Karaciğer yağlanmasının önüne geçmek için beslenme ve fiziksel aktivite en önemli silahlarımız. Bunun yanı sıra, fitoterapide öne çıkan bitkisel özütleri de kullanmalıyız. Devedikeni, zerdeçal, enginar, karahindiba gibi bitkilerin içerisindeki aktif özütlerin karaciğer yağlanması üzerinde olumlu sonuçlar verdiğini klinik olarak biliyoruz.

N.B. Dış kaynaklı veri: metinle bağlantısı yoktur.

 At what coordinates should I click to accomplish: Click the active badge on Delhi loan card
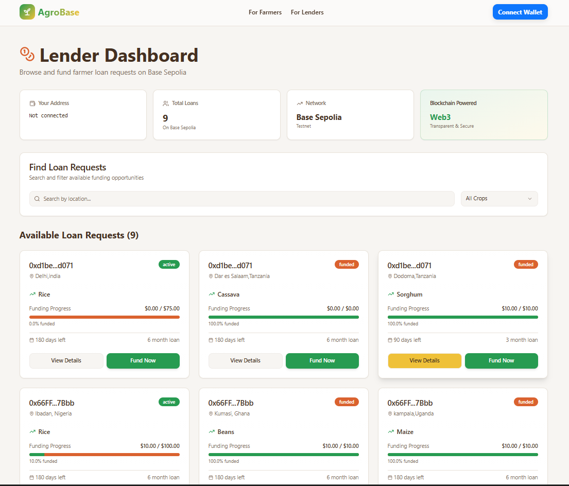[169, 265]
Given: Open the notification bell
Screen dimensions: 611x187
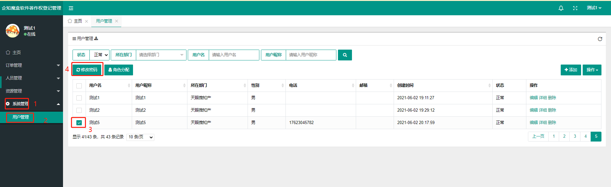Looking at the screenshot, I should [x=561, y=8].
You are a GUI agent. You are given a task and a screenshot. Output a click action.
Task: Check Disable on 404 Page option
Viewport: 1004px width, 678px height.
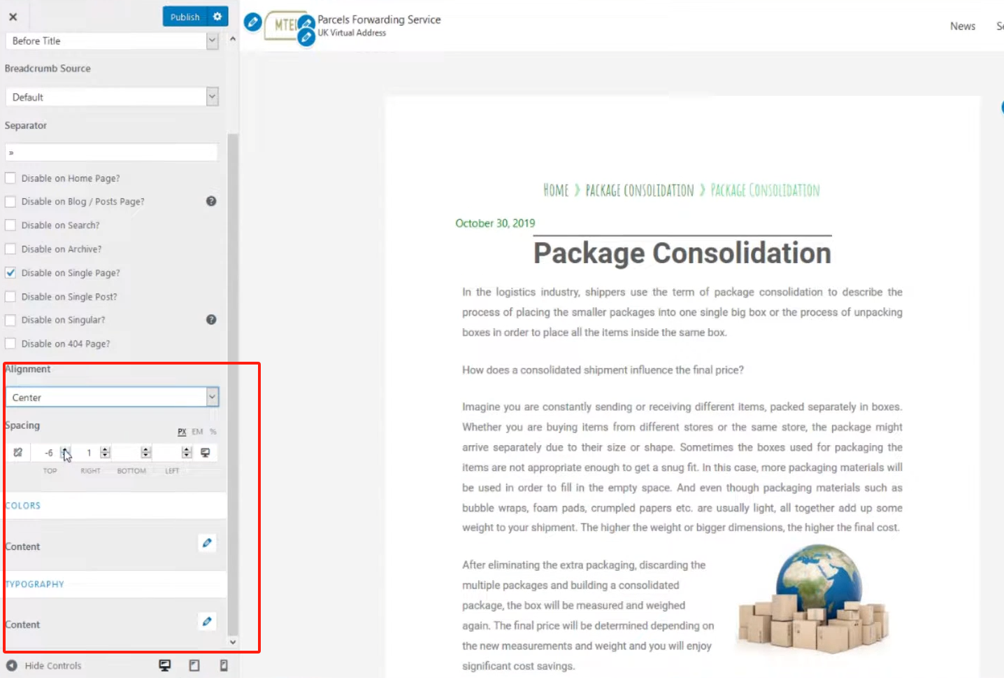point(10,344)
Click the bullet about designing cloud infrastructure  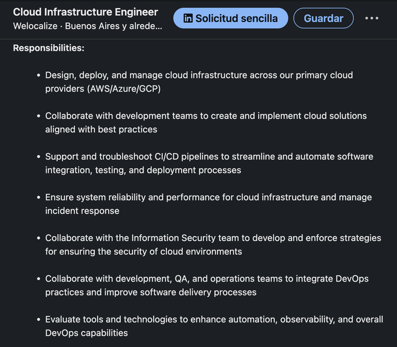coord(199,82)
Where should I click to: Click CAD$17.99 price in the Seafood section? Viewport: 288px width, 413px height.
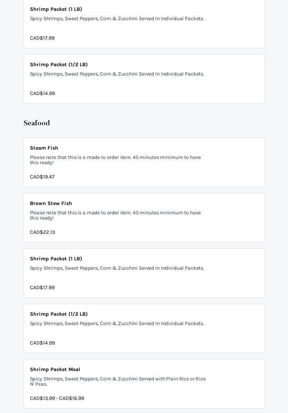(x=42, y=288)
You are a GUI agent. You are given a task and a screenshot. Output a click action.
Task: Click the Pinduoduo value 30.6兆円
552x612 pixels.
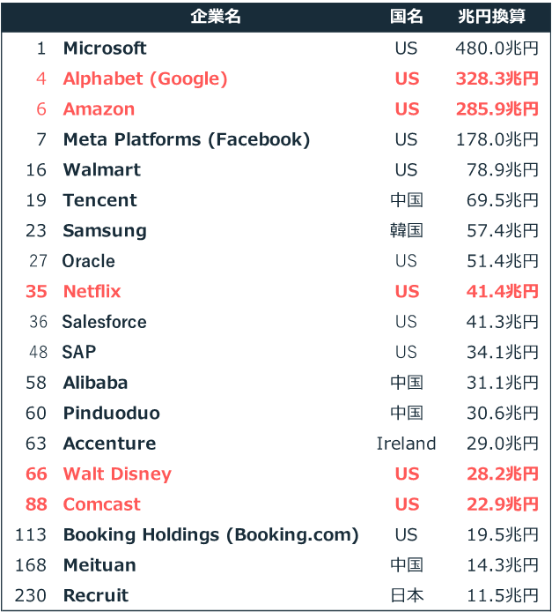(x=503, y=413)
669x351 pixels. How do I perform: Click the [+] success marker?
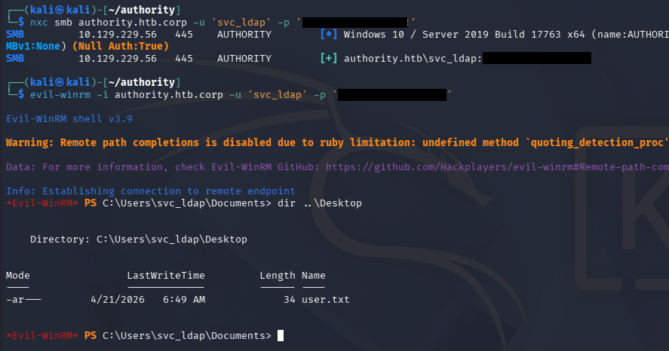[x=328, y=58]
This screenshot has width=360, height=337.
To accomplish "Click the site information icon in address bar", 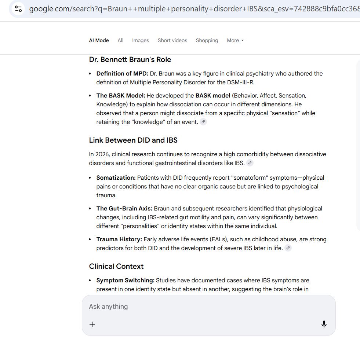I will (x=18, y=9).
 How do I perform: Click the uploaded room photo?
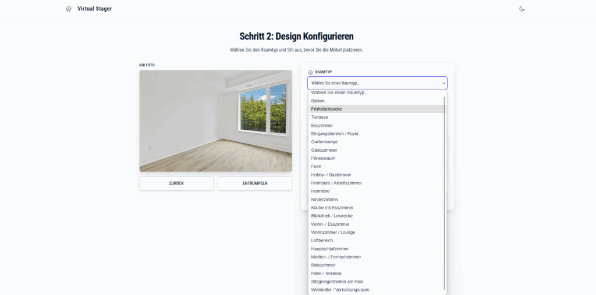point(215,121)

Burada dikkat edilmesi gereken temel önemli nokta, bitkilerin besleyici özelliği ve tedavi edici özelliği arasındaki farkı doğru anlamak. Bitkileri besin olarak tüketmek yerine, bu bitkisel özütlerin standardize edilmiş aktif içeriklerini içeren ürünleri almak gerekir. Doğru ürünlerin doğru dozlarda alınması ve tetkiklerin tamamlanması için başlangıçta doktor gözetimi gerekmektedir.
Halen pandemi sürecinde olmamız nedeniyle, NASH hastalığı geçirmiş kişilerde covid-19 virüsü daha ağır semptomlara neden oluyor mu?

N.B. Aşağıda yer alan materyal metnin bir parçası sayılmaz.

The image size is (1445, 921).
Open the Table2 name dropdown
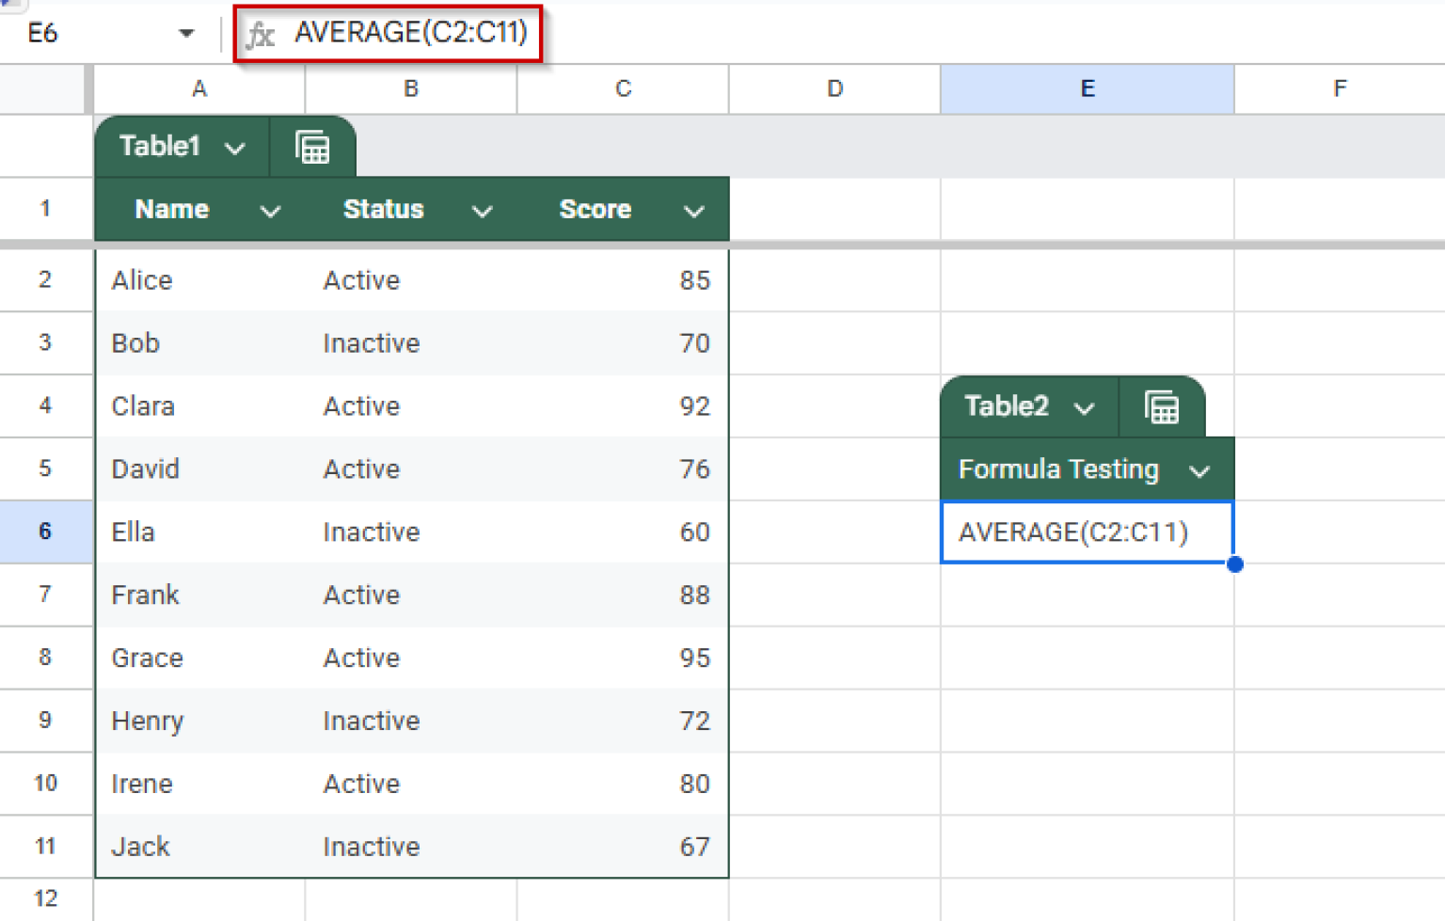point(1085,407)
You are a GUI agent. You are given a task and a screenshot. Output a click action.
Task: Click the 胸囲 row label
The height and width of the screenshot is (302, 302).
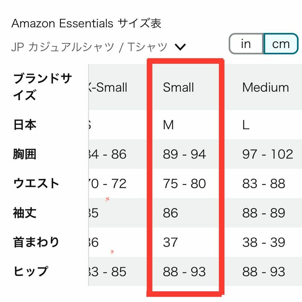point(25,154)
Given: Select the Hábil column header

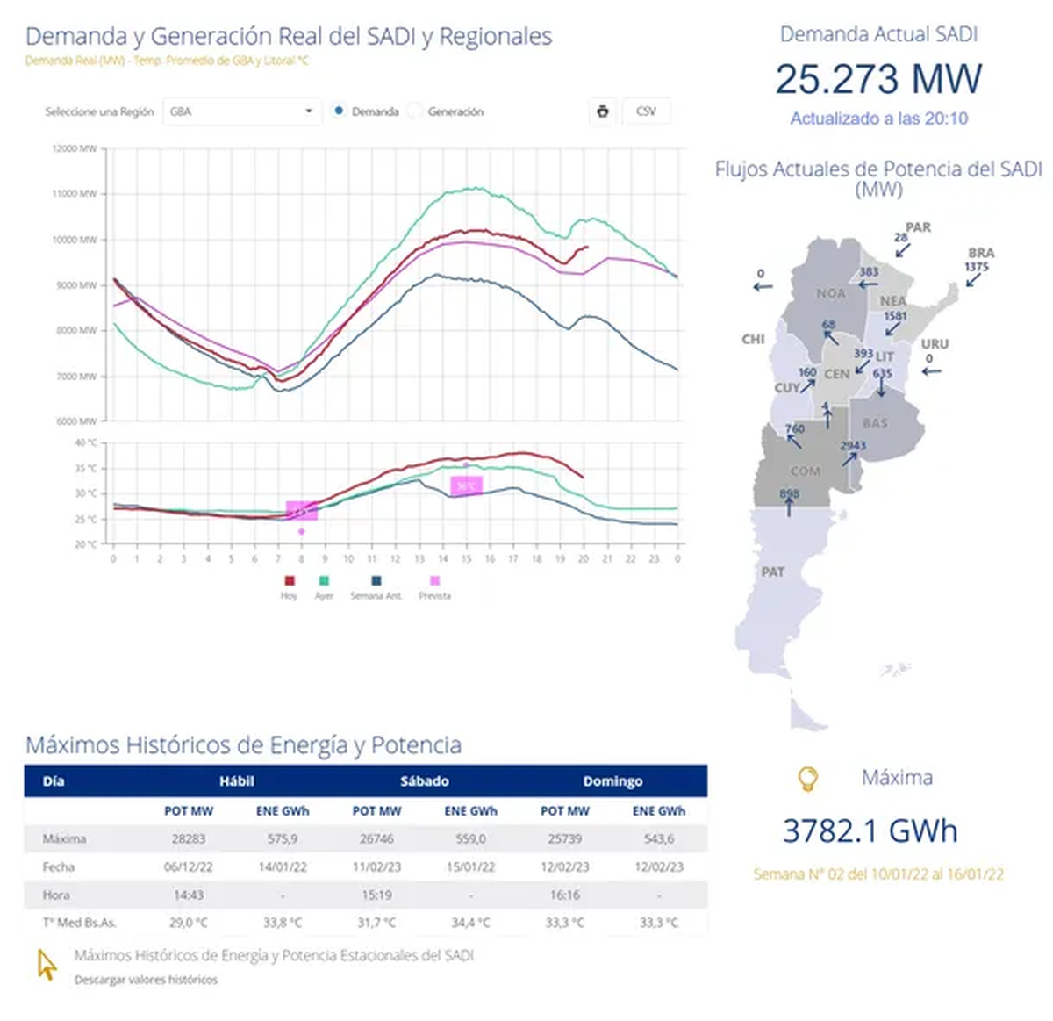Looking at the screenshot, I should pyautogui.click(x=236, y=780).
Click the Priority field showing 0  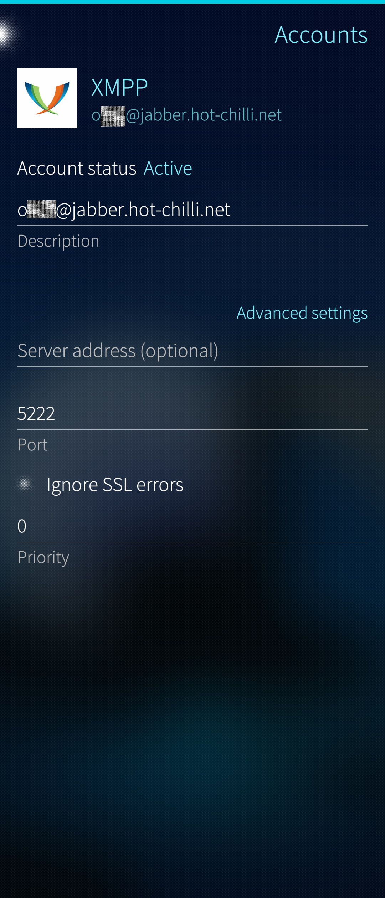[x=193, y=526]
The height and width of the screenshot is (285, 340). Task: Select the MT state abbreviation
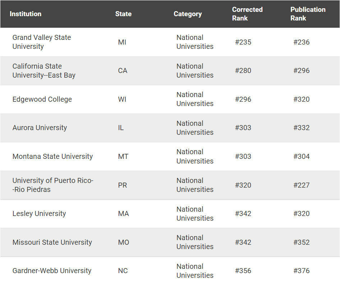123,157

Evet. Metabolik komorbid koşulları olan hastaların Covid- 19’a yakalandıktan sonra daha ağır semptomlar geçirdikleri gözlemlenmiştir. Metabolik sendromlu hastalarda COVID-19 insidansının normal hastalara göre daha yüksek olduğu da bugüne kadar yapılan araştırmalarla dengelenmiştir. Bu yüzden, karaciğer yağlanmasının önüne ne kadar geçersek, Covid-19 gibi hastalıklardan korunma ihtimalimiz de o kadar artar.
Peki NASH hastası bir birey Covid-19 geçirdikten sonraki dönemde nasıl tehlikelerle karşılaşıyor? Covid -19 ilaçları bu hastalarda potansiyel bir tehlike oluşturuyor mu?
Covid- 19 sürecini hafif ve orta şiddette atlatan hastalar belki semptom göstermiyor olabilir. Ancak bu hastalık ciğerlerde çok büyük tahribata yol açabiliyor. Covid-19’u çok ağır şiddetle geçiren hastalarda ise kullanılan ilaçlar karaciğerde yorulma ve dolayısıyla yağlanmaya yol açıyor. Yani aslında iki grup için de sonraki dönemde risk var. Bu yüzden NASH hastalığı için ‘covid’in sessiz katili’ ifadesini kullanıyoruz. Sinsice var olan bu hastalık özellikle Covid-19 sonrası dönemde kişilerde kalıcı zararlara yol açabiliyor. Bu noktada takviye edici gıdaların kullanımının da önemi artıyor. Özellikle içeriğinde deve dikeni(milk thistle) ve zerdeçal bulunan ayrıca kolin ile desteklenen ürünlerin kullanımını öneriyoruz.